▶ [目標]:
以下のすべての項目を、一行も省かず、一字も変えずにそのまま返してください。

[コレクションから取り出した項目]

>>

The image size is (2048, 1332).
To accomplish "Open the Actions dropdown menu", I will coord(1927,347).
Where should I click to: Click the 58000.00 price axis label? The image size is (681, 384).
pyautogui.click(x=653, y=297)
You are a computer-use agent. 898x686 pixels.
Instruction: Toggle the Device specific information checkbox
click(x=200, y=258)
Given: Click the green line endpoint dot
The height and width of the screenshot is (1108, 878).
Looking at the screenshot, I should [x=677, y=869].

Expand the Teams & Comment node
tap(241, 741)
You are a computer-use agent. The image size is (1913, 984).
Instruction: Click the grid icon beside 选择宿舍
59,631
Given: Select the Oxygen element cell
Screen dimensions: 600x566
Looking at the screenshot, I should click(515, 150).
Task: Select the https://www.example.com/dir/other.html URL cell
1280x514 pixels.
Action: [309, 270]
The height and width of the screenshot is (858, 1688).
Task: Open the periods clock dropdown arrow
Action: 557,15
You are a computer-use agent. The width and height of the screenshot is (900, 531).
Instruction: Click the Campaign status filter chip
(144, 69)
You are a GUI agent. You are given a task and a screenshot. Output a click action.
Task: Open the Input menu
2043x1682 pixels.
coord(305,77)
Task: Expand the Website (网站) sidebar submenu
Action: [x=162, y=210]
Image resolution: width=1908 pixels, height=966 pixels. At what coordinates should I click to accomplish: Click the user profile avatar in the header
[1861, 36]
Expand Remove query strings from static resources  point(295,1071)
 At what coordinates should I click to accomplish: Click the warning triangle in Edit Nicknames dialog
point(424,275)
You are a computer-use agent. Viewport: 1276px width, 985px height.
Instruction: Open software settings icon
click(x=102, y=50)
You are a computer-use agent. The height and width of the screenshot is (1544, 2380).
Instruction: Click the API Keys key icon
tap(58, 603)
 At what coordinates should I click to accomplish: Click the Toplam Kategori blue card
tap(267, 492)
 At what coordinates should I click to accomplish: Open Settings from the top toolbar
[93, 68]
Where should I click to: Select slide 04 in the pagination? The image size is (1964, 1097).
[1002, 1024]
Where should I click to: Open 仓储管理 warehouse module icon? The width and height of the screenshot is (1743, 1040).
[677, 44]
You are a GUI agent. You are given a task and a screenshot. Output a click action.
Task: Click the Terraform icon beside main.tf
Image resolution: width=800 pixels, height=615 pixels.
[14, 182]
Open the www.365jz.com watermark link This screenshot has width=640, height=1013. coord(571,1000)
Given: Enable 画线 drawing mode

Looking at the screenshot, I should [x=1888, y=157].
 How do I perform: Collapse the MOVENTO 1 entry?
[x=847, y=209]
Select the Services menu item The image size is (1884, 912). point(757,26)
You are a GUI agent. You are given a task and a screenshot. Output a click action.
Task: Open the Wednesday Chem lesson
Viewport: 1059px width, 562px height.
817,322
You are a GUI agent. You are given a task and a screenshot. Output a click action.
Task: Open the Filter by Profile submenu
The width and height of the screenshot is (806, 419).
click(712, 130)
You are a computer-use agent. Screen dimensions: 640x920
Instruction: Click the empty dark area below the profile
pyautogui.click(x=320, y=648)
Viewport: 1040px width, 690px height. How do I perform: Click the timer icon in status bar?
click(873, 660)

<<

▶ [結果]:
The image size is (2048, 1332).
To accomplish "Open the Actions dropdown menu", I will coord(1927,347).
Where should I click to: Click the 58000.00 price axis label? The image size is (681, 384).
pyautogui.click(x=653, y=297)
You are a computer-use agent. 898x686 pixels.
Instruction: Toggle the Device specific information checkbox
click(x=200, y=258)
Given: Click the green line endpoint dot
The height and width of the screenshot is (1108, 878).
Looking at the screenshot, I should [x=677, y=869].

Expand the Teams & Comment node
tap(241, 741)
You are a computer-use agent. The image size is (1913, 984).
Instruction: Click the grid icon beside 选择宿舍
59,631
Given: Select the Oxygen element cell
Screen dimensions: 600x566
Looking at the screenshot, I should click(515, 150).
Task: Select the https://www.example.com/dir/other.html URL cell
1280x514 pixels.
Action: [309, 270]
The height and width of the screenshot is (858, 1688).
Task: Open the periods clock dropdown arrow
Action: 557,15
You are a computer-use agent. The width and height of the screenshot is (900, 531).
Instruction: Click the Campaign status filter chip
(144, 69)
You are a GUI agent. You are given a task and a screenshot. Output a click action.
Task: Open the Input menu
2043x1682 pixels.
coord(305,77)
Task: Expand the Website (网站) sidebar submenu
Action: [x=162, y=210]
Image resolution: width=1908 pixels, height=966 pixels. At what coordinates should I click to accomplish: Click the user profile avatar in the header
[1861, 36]
Expand Remove query strings from static resources  point(295,1071)
 At what coordinates should I click to accomplish: Click the warning triangle in Edit Nicknames dialog
point(424,275)
You are a computer-use agent. Viewport: 1276px width, 985px height.
Instruction: Open software settings icon
click(x=102, y=50)
You are a computer-use agent. The height and width of the screenshot is (1544, 2380).
Instruction: Click the API Keys key icon
tap(58, 603)
 At what coordinates should I click to accomplish: Click the Toplam Kategori blue card
tap(267, 492)
 At what coordinates should I click to accomplish: Open Settings from the top toolbar
[93, 68]
Where should I click to: Select slide 04 in the pagination? The image size is (1964, 1097).
[1002, 1024]
Where should I click to: Open 仓储管理 warehouse module icon? The width and height of the screenshot is (1743, 1040).
[677, 44]
You are a GUI agent. You are given a task and a screenshot. Output a click action.
Task: Click the Terraform icon beside main.tf
Image resolution: width=800 pixels, height=615 pixels.
[14, 182]
Open the www.365jz.com watermark link This screenshot has width=640, height=1013. coord(571,1000)
Given: Enable 画线 drawing mode

Looking at the screenshot, I should [x=1888, y=157].
 How do I perform: Collapse the MOVENTO 1 entry?
[x=847, y=209]
Select the Services menu item The image size is (1884, 912). point(757,26)
You are a GUI agent. You are given a task and a screenshot. Output a click action.
Task: Open the Wednesday Chem lesson
Viewport: 1059px width, 562px height.
817,322
You are a GUI agent. You are given a task and a screenshot. Output a click action.
Task: Open the Filter by Profile submenu
The width and height of the screenshot is (806, 419).
click(712, 130)
You are a computer-use agent. Screen dimensions: 640x920
Instruction: Click the empty dark area below the profile
pyautogui.click(x=320, y=648)
Viewport: 1040px width, 690px height. How do I perform: Click the timer icon in status bar?
click(873, 660)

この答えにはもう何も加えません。